Hey all! so recently I added a DIY yeast and sugar CO2 generator with a bamboo chopstick diffuser. I noticed that there are have a lot of bubbles that wouldn't pop at the surface of the water. I've been try to remove the bubbles for a period of a few days thinking there might be some residue on the surface that is keeping these bubbles around. Unfortunately, it has still been foamy on the surface.

I have two cheap HOB filters (topfin 10 and 20) running. Anyone know what the problem might be or if this is normal?

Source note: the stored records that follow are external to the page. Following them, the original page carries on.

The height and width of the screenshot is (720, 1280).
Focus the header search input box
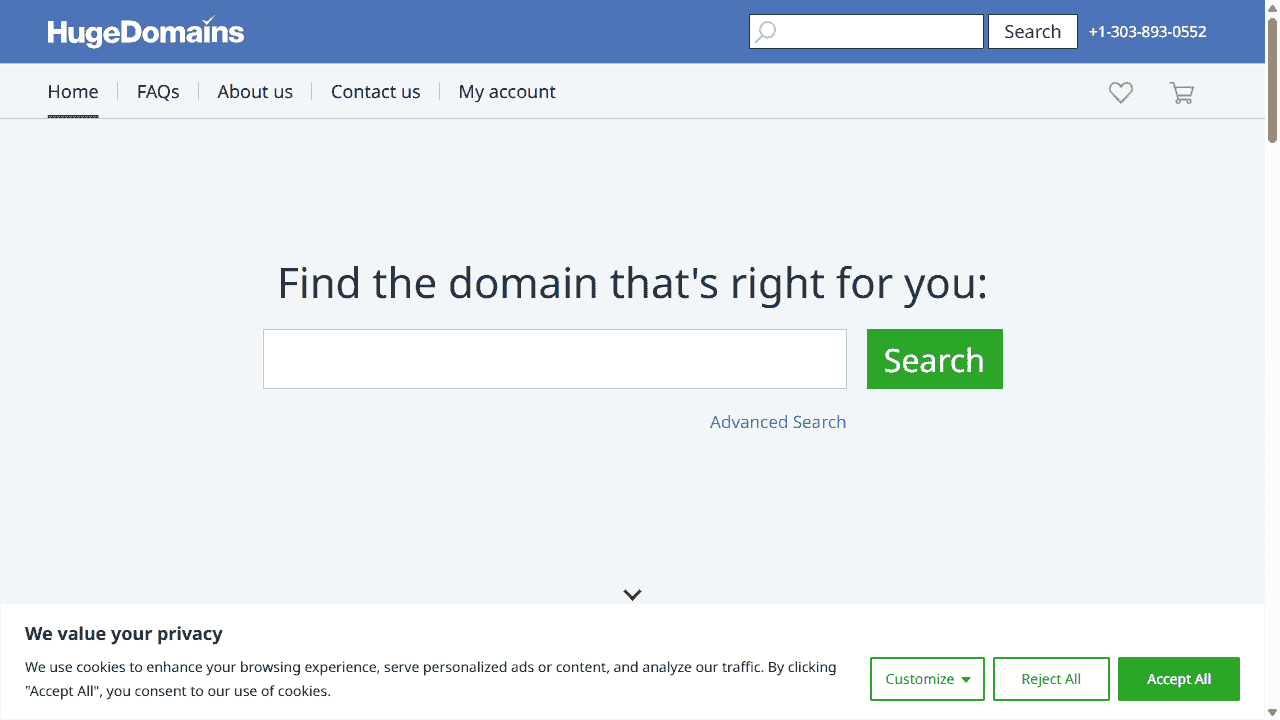[880, 32]
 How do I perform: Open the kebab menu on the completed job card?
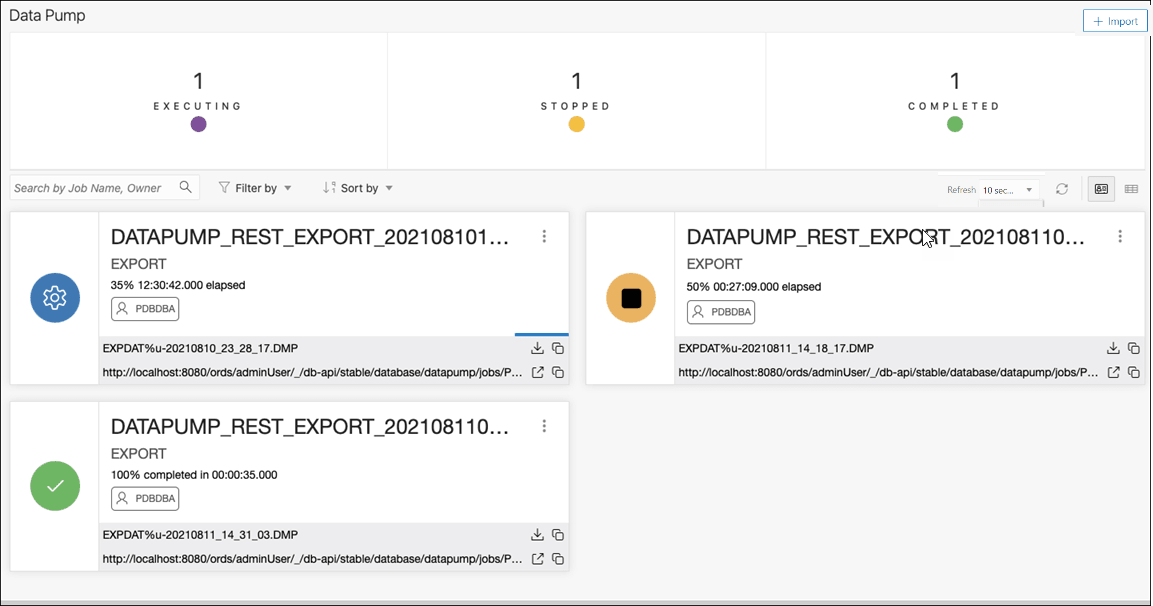544,424
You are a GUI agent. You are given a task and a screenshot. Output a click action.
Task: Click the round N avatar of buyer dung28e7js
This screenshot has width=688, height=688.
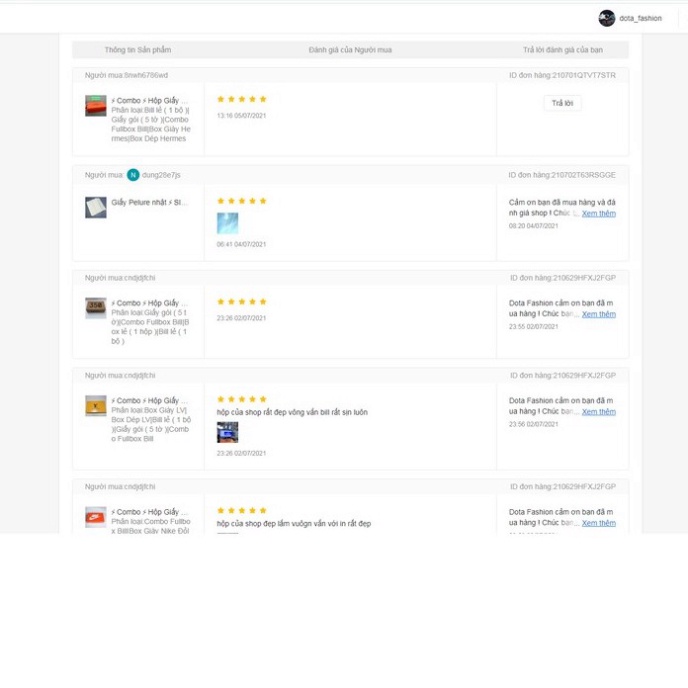(133, 175)
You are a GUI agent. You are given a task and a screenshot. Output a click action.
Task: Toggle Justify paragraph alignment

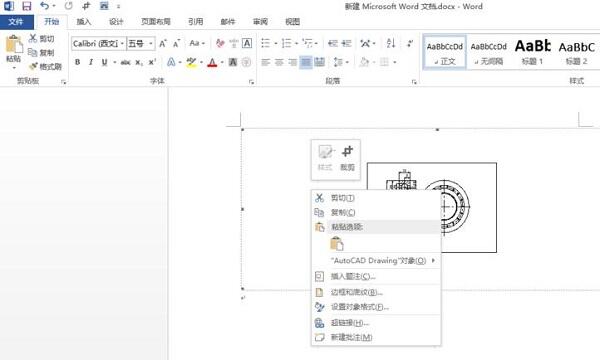pos(305,62)
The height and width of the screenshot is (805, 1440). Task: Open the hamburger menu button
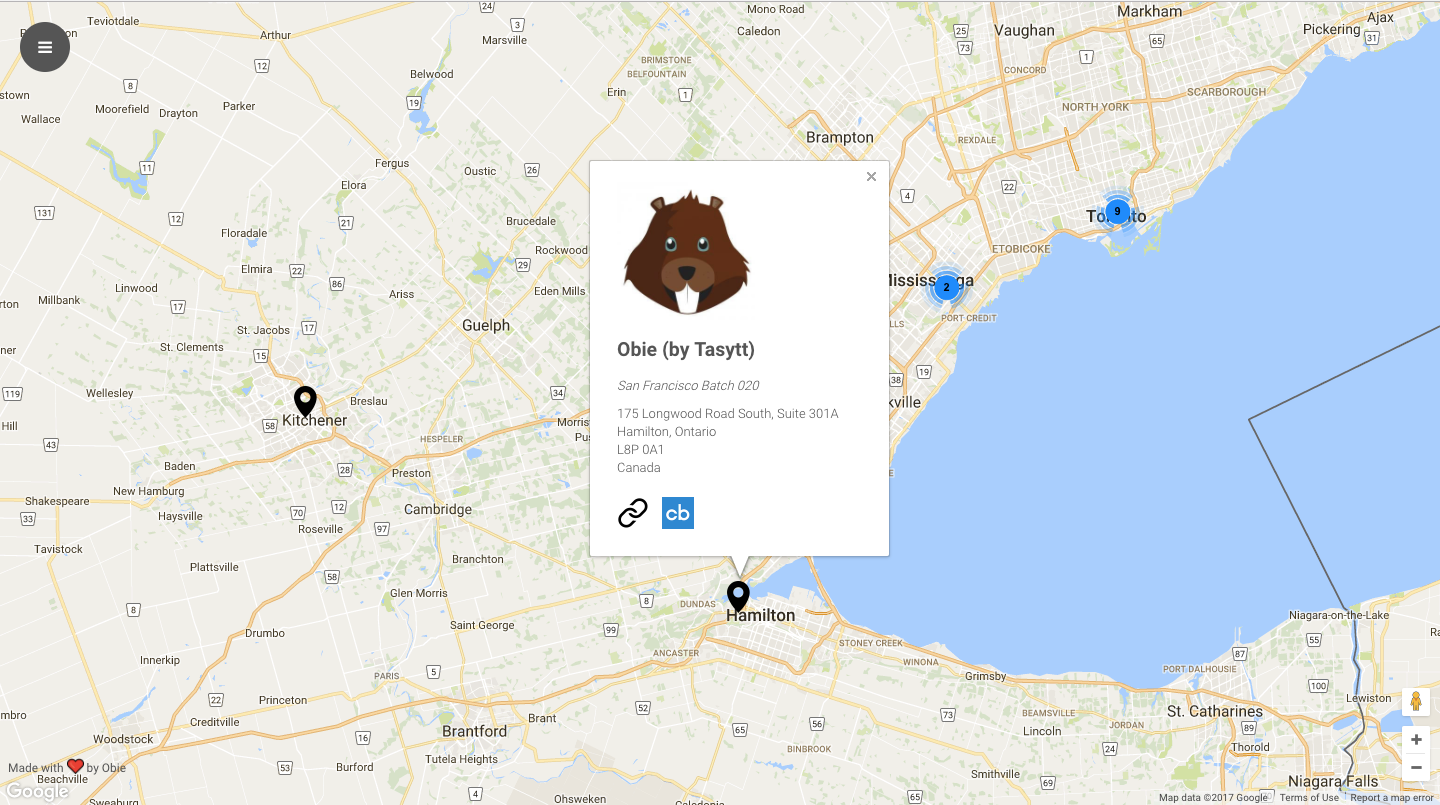45,47
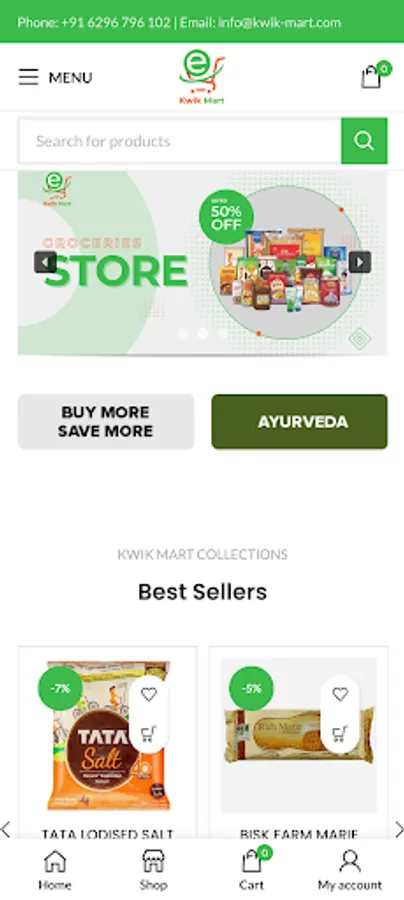This screenshot has width=404, height=900.
Task: Open the Ayurveda category button
Action: (300, 421)
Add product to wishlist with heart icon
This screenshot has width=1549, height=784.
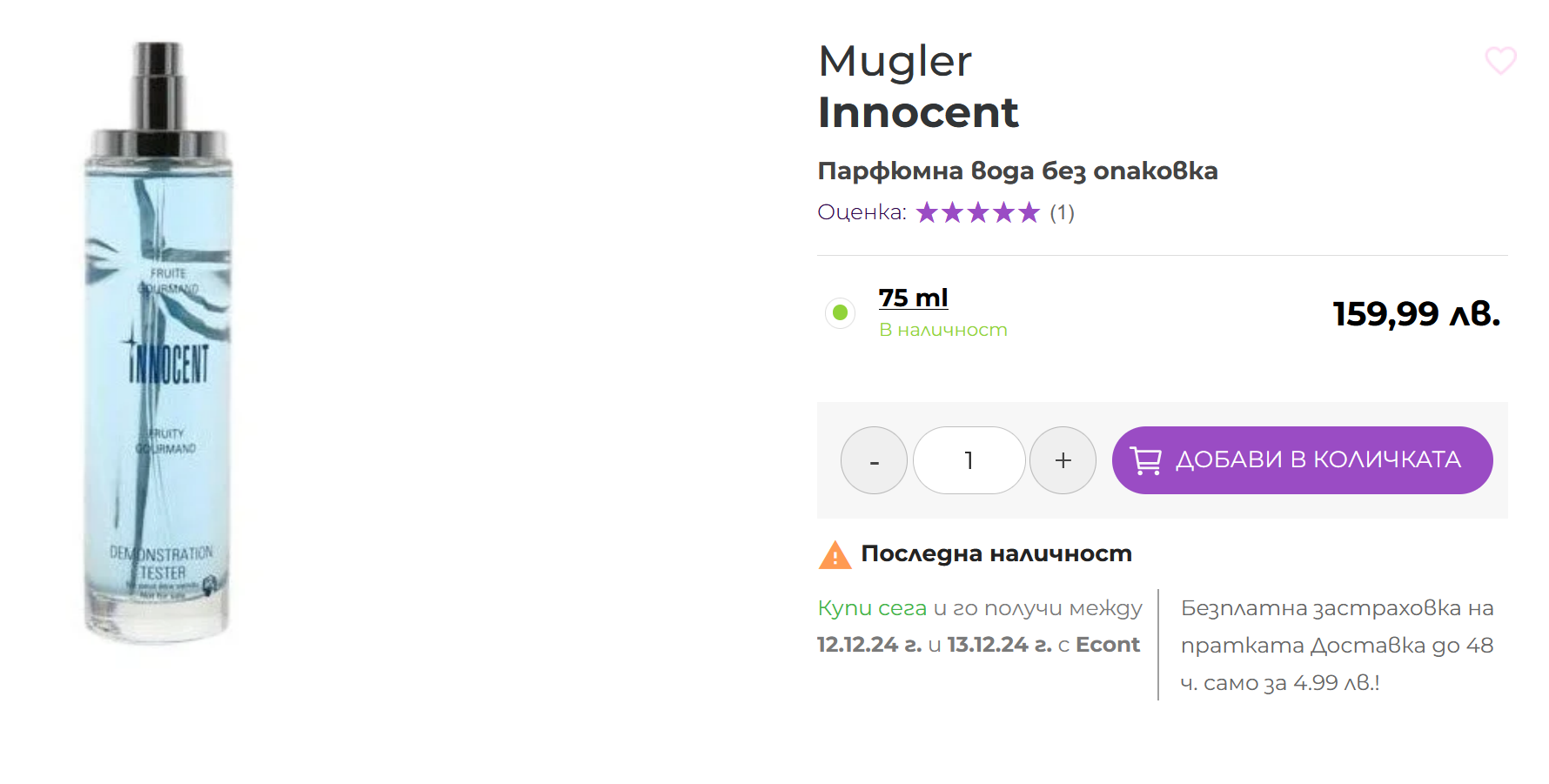point(1500,60)
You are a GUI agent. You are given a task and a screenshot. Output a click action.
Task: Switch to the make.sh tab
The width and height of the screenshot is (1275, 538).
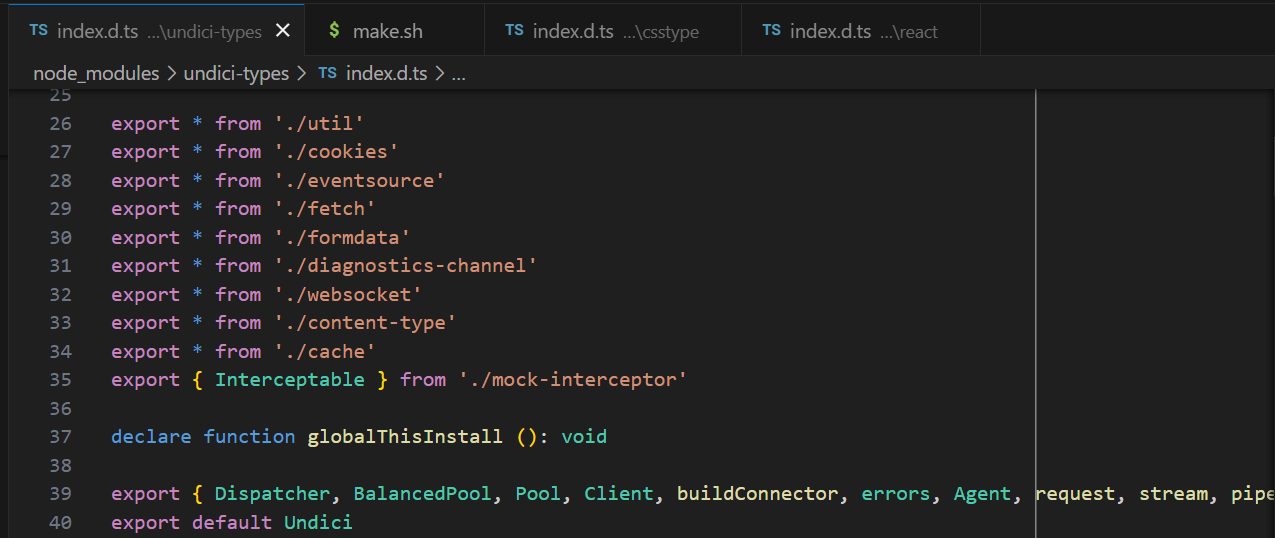(387, 31)
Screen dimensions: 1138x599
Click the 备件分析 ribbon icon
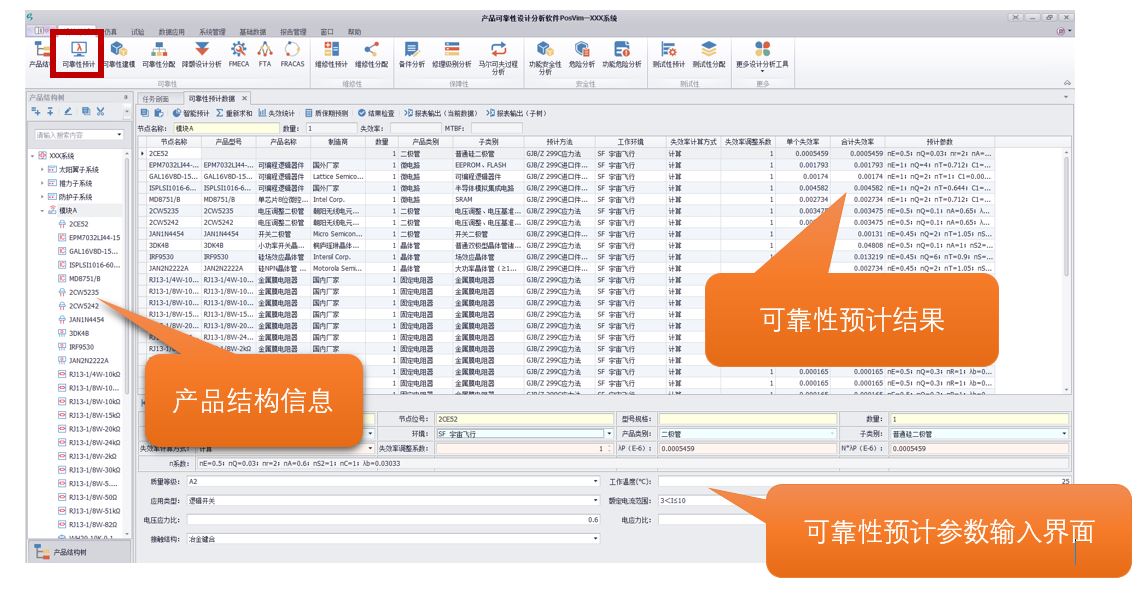[412, 53]
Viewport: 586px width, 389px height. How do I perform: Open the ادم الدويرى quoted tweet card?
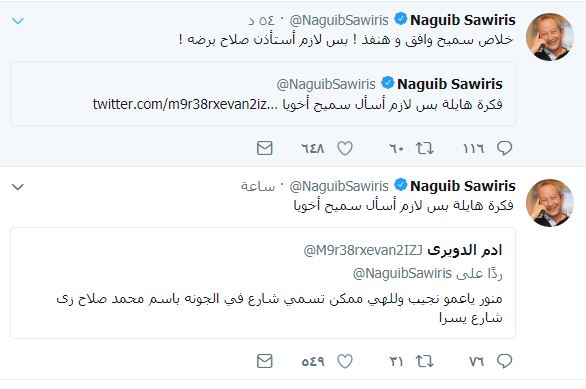(263, 283)
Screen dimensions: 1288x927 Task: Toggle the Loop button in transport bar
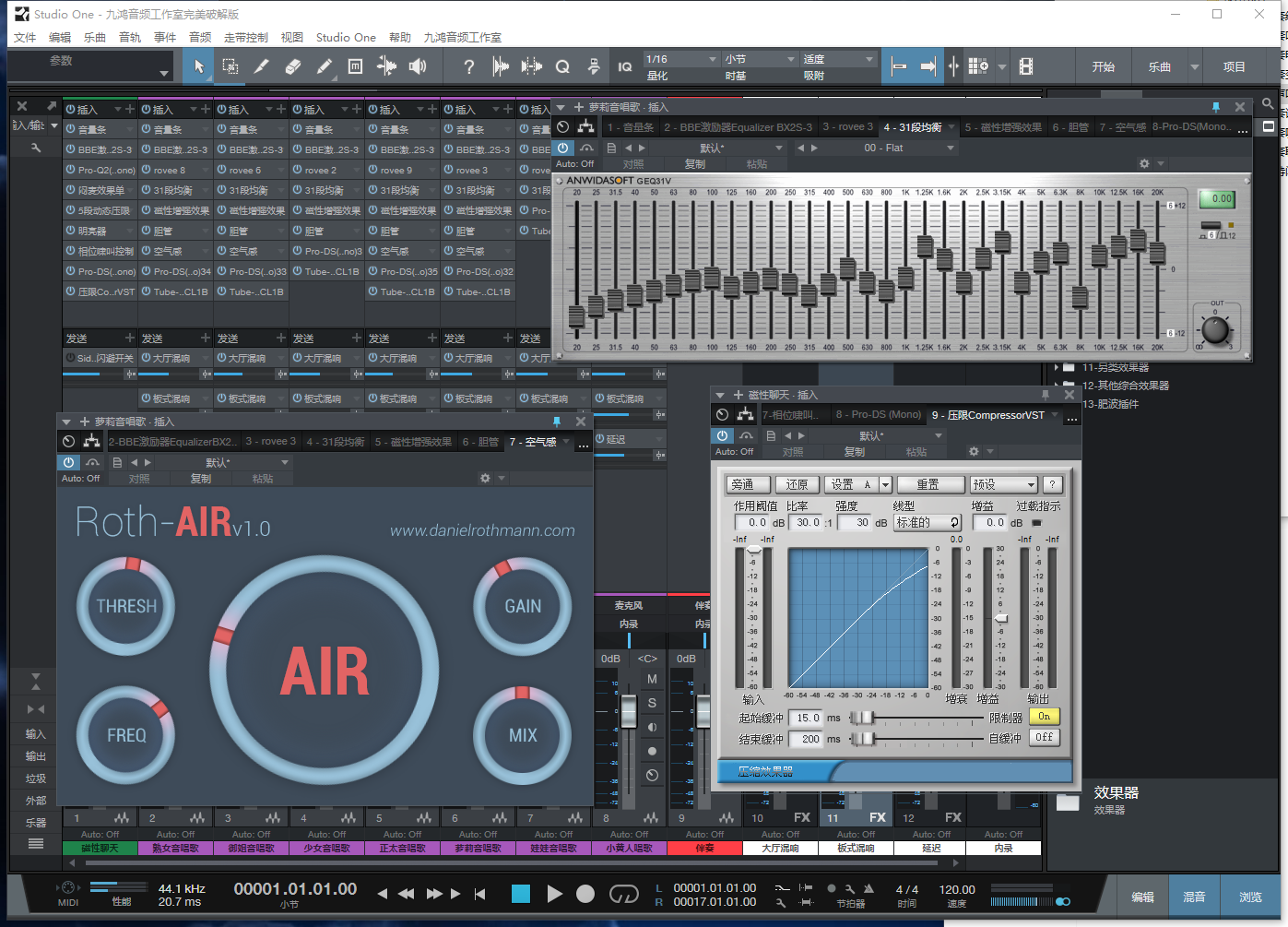624,894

Any help would be appreciated. Thanks!


----------



## pyrrolin (Jan 11, 2012)

The only thing I can think of is sometimes when I use extra stress coat, I get a few bubbles.


----------



## JNSN (Nov 4, 2013)

mikosoft said:


> Hey all! so recently I added a DIY yeast and sugar CO2 generator with a bamboo chopstick diffuser. I noticed that there are have a lot of bubbles that wouldn't pop at the surface of the water. I've been try to remove the bubbles for a period of a few days thinking there might be some residue on the surface that is keeping these bubbles around. Unfortunately, it has still been foamy on the surface.
> 
> I have two cheap HOB filters (topfin 10 and 20) running. Anyone know what the problem might be or if this is normal?
> 
> Any help would be appreciated. Thanks!


Try raising the filter position higher from the water level. Definitely solved it for me before.


----------



## videosilva (Oct 14, 2013)

mikosoft said:


> Hey all! so recently I added a DIY yeast and sugar CO2 generator with a bamboo chopstick diffuser. I noticed that there are have a lot of bubbles that wouldn't pop at the surface of the water. I've been try to remove the bubbles for a period of a few days thinking there might be some residue on the surface that is keeping these bubbles around. Unfortunately, it has still been foamy on the surface.
> 
> I have two cheap HOB filters (topfin 10 and 20) running. Anyone know what the problem might be or if this is normal?
> 
> Any help would be appreciated. Thanks!


 The excess bubbles in your tank are being caused by bamboo FARTS !


----------



## default (May 28, 2011)

mikosoft said:


> Hey all! so recently I added a DIY yeast and sugar CO2 generator with a bamboo chopstick diffuser. I noticed that there are have a lot of bubbles that wouldn't pop at the surface of the water. I've been try to remove the bubbles for a period of a few days thinking there might be some residue on the surface that is keeping these bubbles around. Unfortunately, it has still been foamy on the surface.
> 
> I have two cheap HOB filters (topfin 10 and 20) running. Anyone know what the problem might be or if this is normal?
> 
> Any help would be appreciated. Thanks!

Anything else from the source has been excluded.